#### DATA SUPPLIED

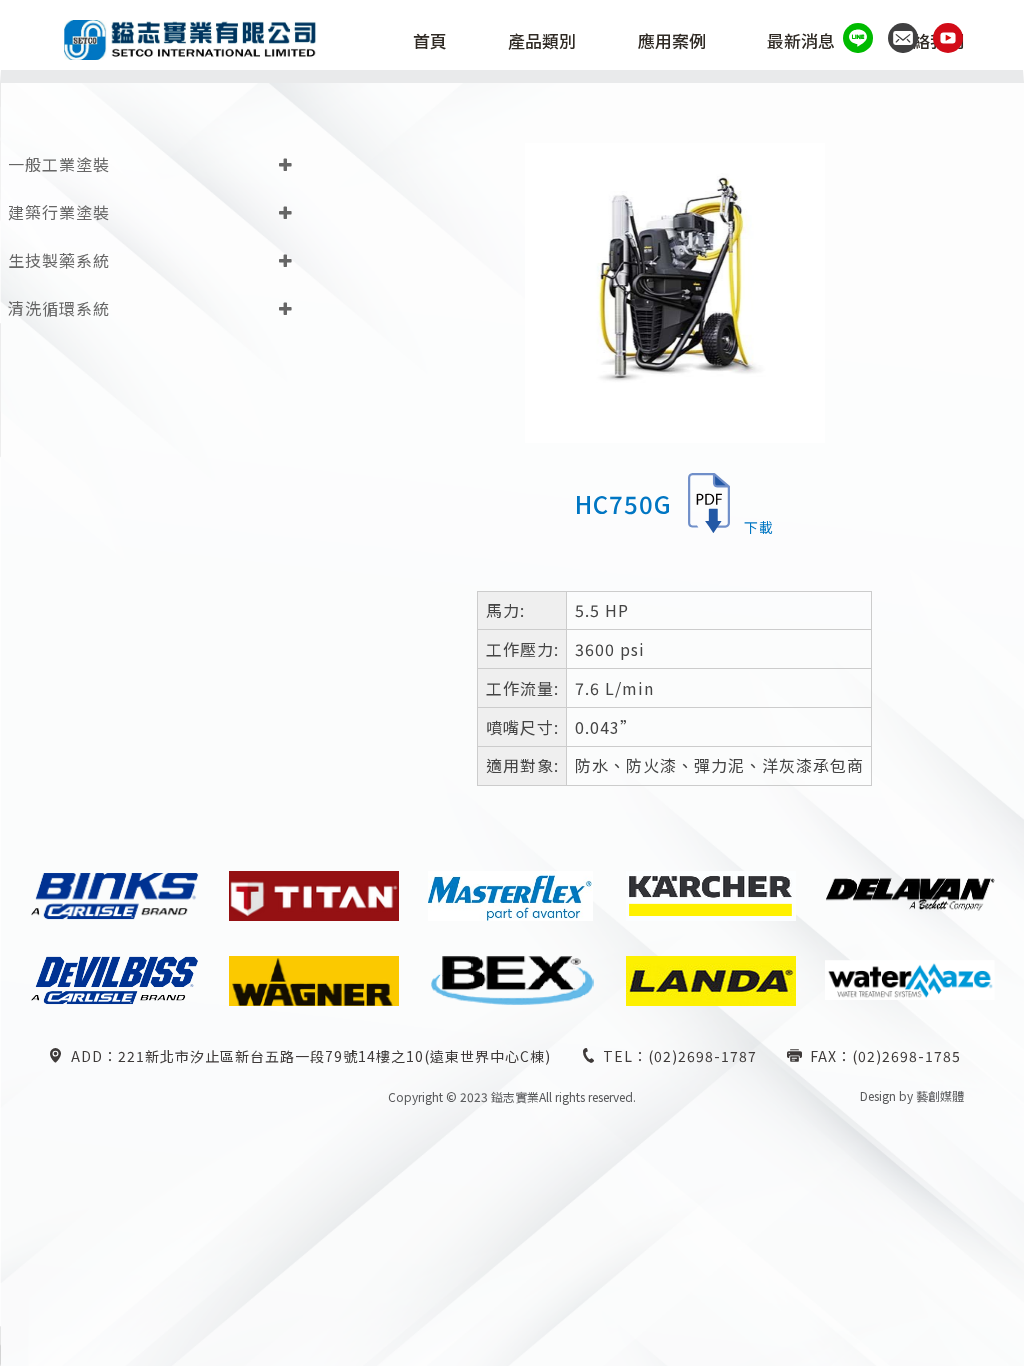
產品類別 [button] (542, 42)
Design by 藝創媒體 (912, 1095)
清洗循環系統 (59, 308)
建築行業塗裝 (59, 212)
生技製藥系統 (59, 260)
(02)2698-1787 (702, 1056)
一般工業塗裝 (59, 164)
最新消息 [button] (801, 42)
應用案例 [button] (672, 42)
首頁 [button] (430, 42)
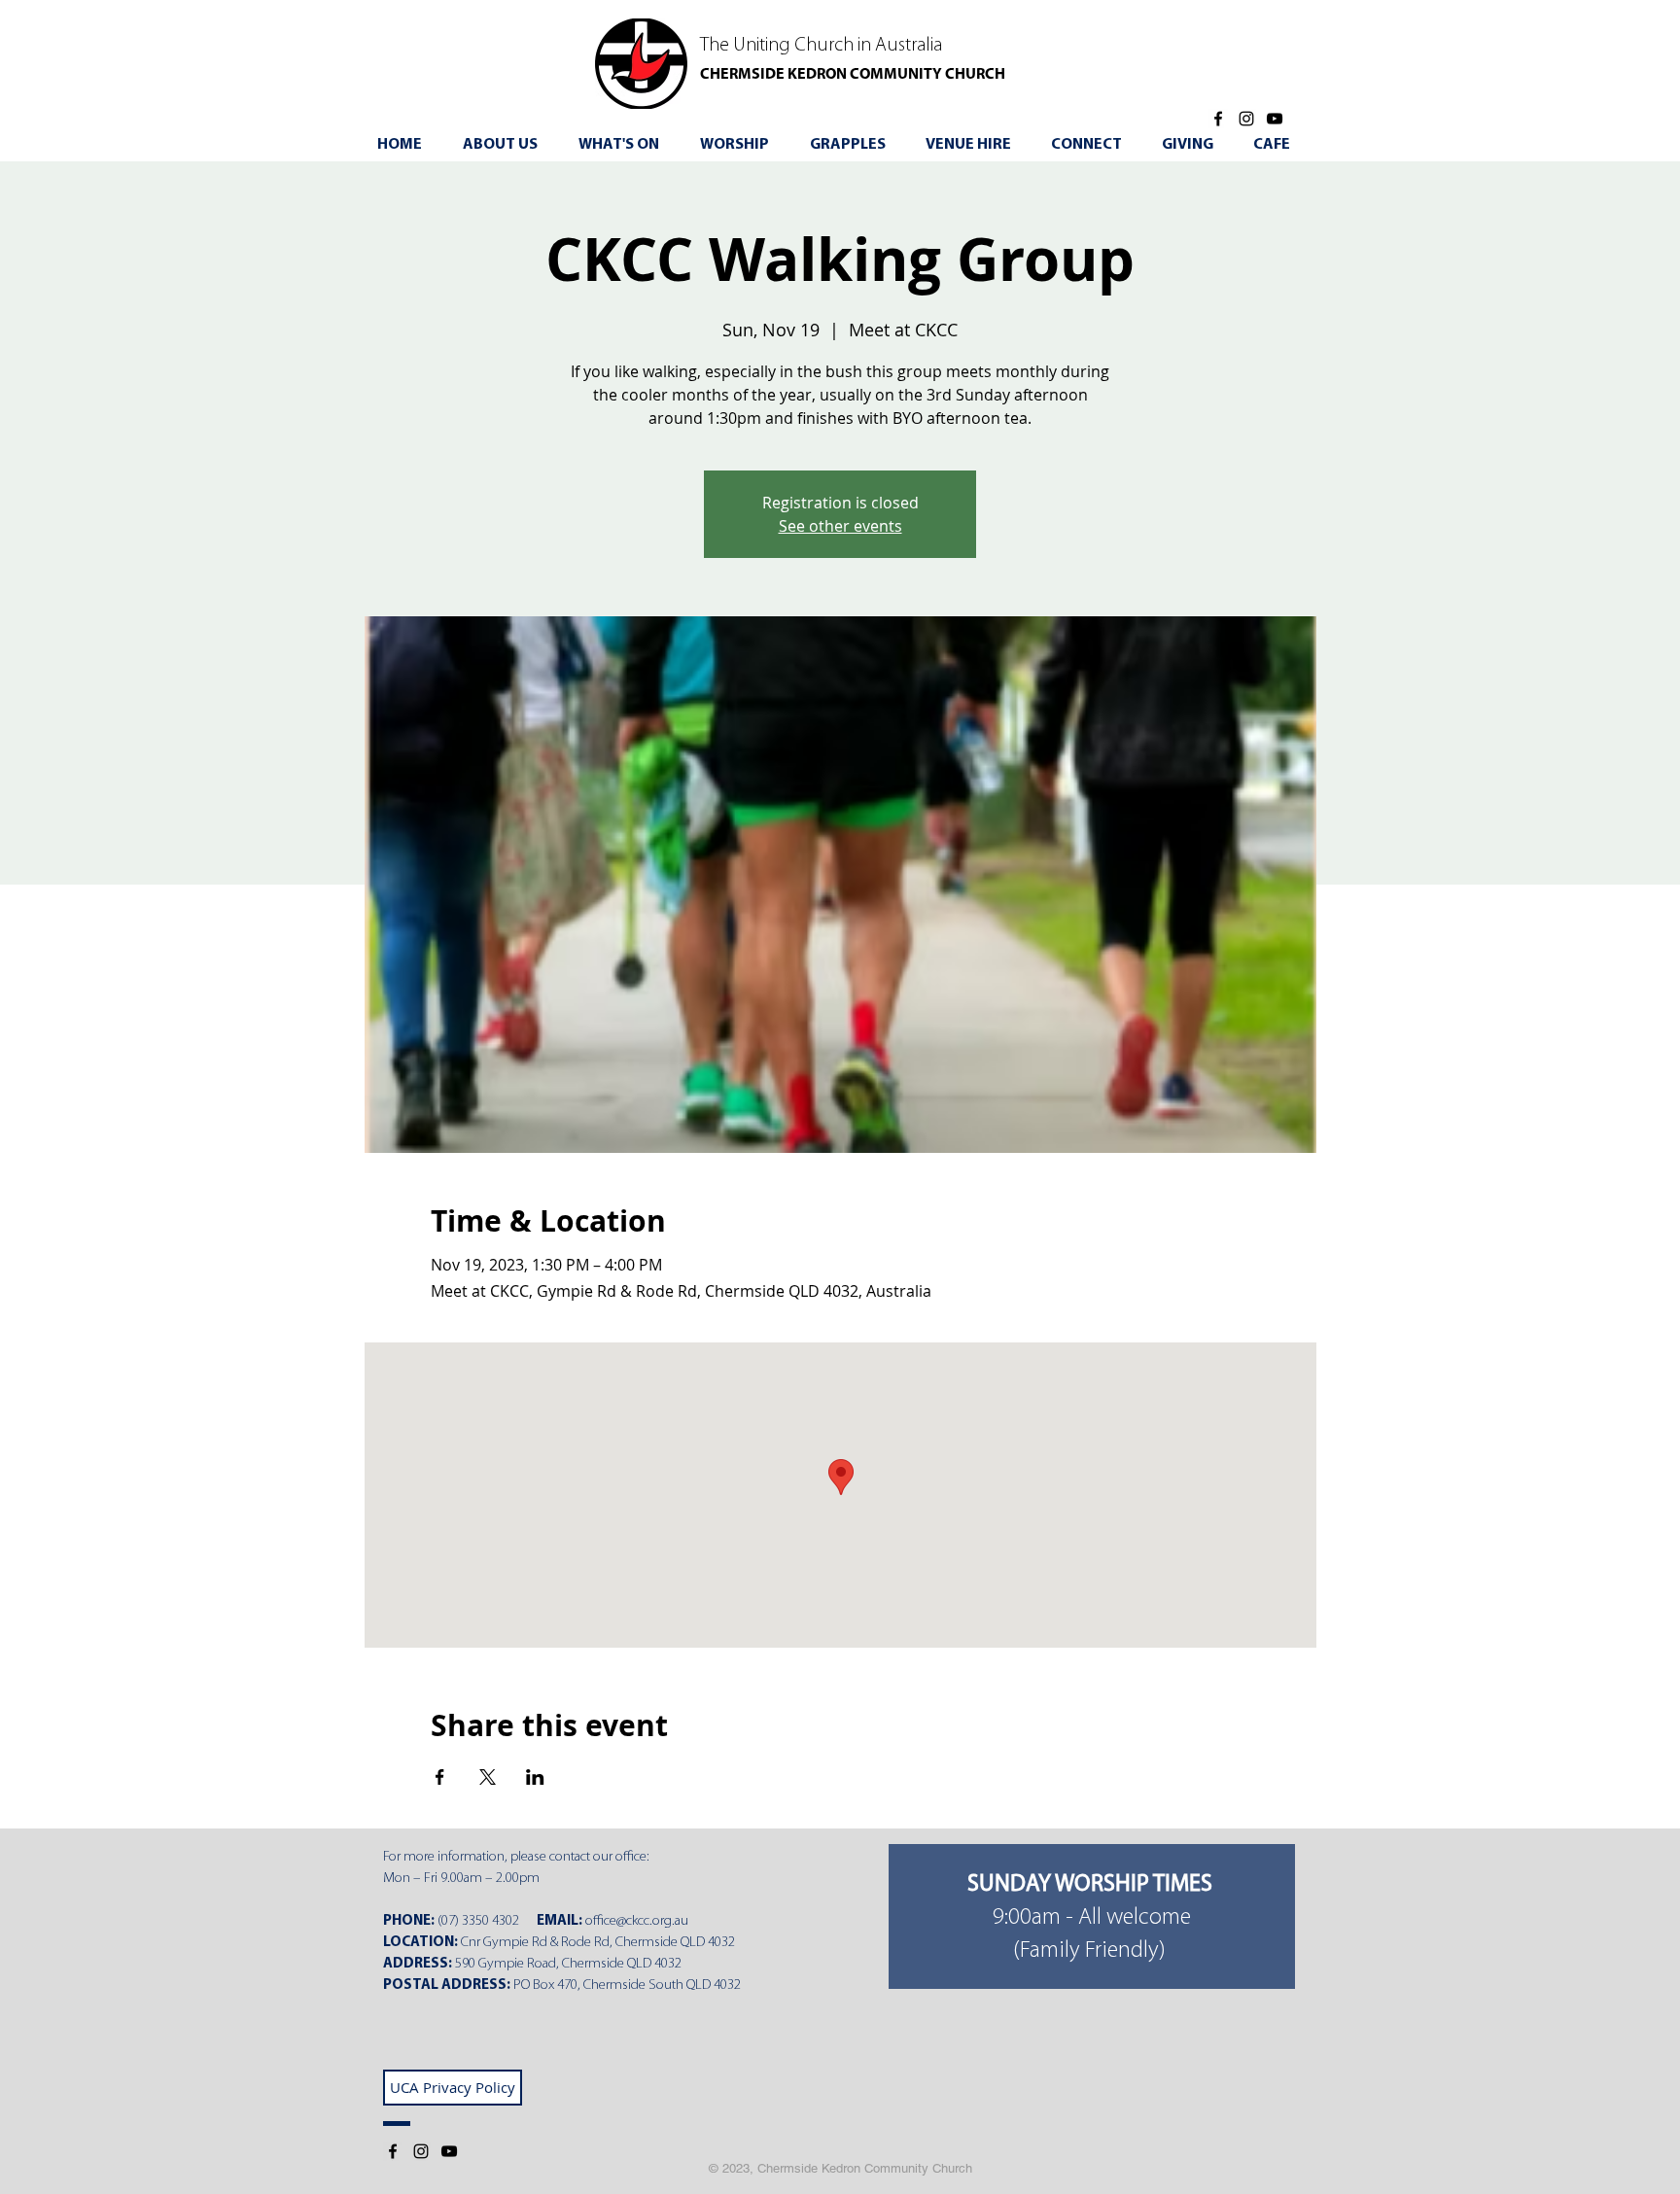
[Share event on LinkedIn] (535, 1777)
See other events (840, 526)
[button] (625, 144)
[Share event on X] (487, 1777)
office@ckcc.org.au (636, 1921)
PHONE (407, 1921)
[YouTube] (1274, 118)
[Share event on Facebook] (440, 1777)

#### PROBLEM TO WORK ON
Please give the material above again in full, with no pictures in your version.

#### RESPONSE
產品類別 [button] (542, 42)
Design by 藝創媒體 (912, 1095)
清洗循環系統 (59, 308)
建築行業塗裝 (59, 212)
生技製藥系統 (59, 260)
(02)2698-1787 (702, 1056)
一般工業塗裝 (59, 164)
最新消息 [button] (801, 42)
應用案例 [button] (672, 42)
首頁 [button] (430, 42)
[Share event on LinkedIn] (535, 1777)
See other events (840, 526)
[button] (625, 144)
[Share event on X] (487, 1777)
office@ckcc.org.au (636, 1921)
PHONE (407, 1921)
[YouTube] (1274, 118)
[Share event on Facebook] (440, 1777)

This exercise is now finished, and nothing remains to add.